On Sunday afternoon, a slender, 22-year-old Cuban pitcher made his professional baseball debut. He struck out nine and pitched 4 2/3 innings, allowing an unearned run, five singles and one walk. Fifty-five of his 85 pitches were for strikes and, by all accounts, his first start was a success.
Around 4 p.m. Monday, this same phenom strolled into the visitor’s dugout at Huntington Park to answer a throng of questions from the media. He sat down next to Louisville Bats trainer and translator Tomas Vera, looking neither nervous nor excited. The young man took his time answering a myriad of questions, speaking very softly and smiling occasionally as Vera translated for him. And at the end of the session, he got up and walked back down the tunnel to the locker room.
Just two days in the life of Aroldis Chapman, the Cincinnati Reds $30 million man. A man who, if he continues to compile dominating performances like the one he had on Sunday, will force the Reds to promote him to the big league club. Count Bats manager Rick Sweet among those impressed.
“He handles [pressure] very well. He doesn’t show [nervousness] at all,” Sweet said. “He’s been on the national scene and the international scene, so it’s almost a relief when he gets in between the lines to where he can focus, to where he’s away from all of [the media hoopla].”
Even a casual observer of baseball can notice just how special Chapman is. His delivery matches his personality: calm and quiet. Right before Chapman fires the ball home, he hides the ball behind his back, keeping the hitter guessing for a few extra seconds. Then, his body unwinds, and at a three-quarter angle, his left arm slingshots the ball toward home. Sometimes the ball travels as hard as 101 mph, which Chapman reached on a first-inning strikeout Sunday.
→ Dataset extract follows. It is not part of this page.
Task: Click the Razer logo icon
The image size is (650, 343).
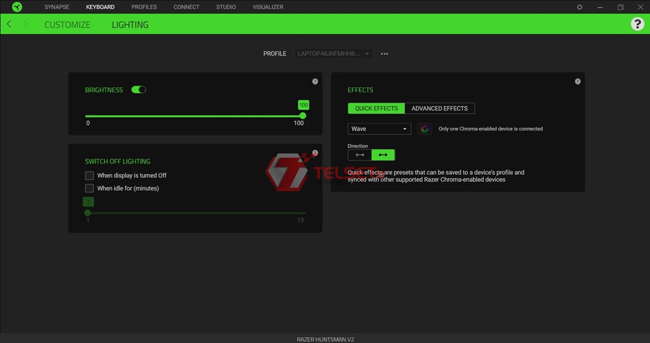Action: click(x=17, y=7)
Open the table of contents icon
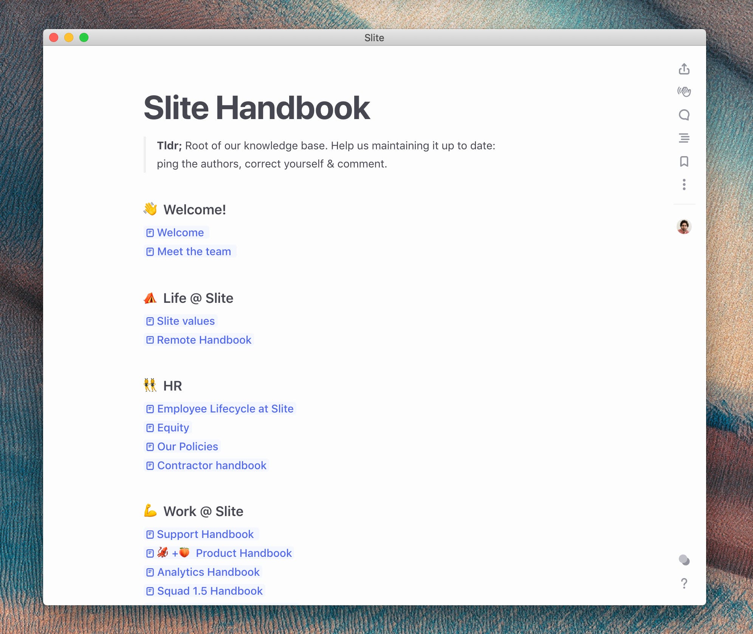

Despite the aura around his triple-digit fastball, Chapman said he doesn’t concentrate on how hard he throws.
“Honestly, I really don’t pay attention to the speed. I think it’s something the Lord gave to me and I have to thank God and all the coaches I’ve had since I was in Cuba,” Chapman said through Vera. “They’re all a part of this, but the speed isn’t that important for me.”
And while Chapman may not acknowledge that his fastball is indeed heavenly, Sweet appeared amazed that his young southpaw threw the ball so hard, so often, and with such apparent ease.
“I just saw [Chapman] throw over 100 mph I think a total of seven, eight times in one game. I don’t know … if I’ve seen that total in my career,” Sweet said. “It’s very special, especially when you see how he easily he does it. He’s not a max effort guy that’s all over the place. He’s nice and easy and smooth, and the ball explodes out of his hand.”
Explode onto the major league scene is what Chapman could do very soon. If a Reds starter goes down with injury, Chapman would be among those considered for the call-up.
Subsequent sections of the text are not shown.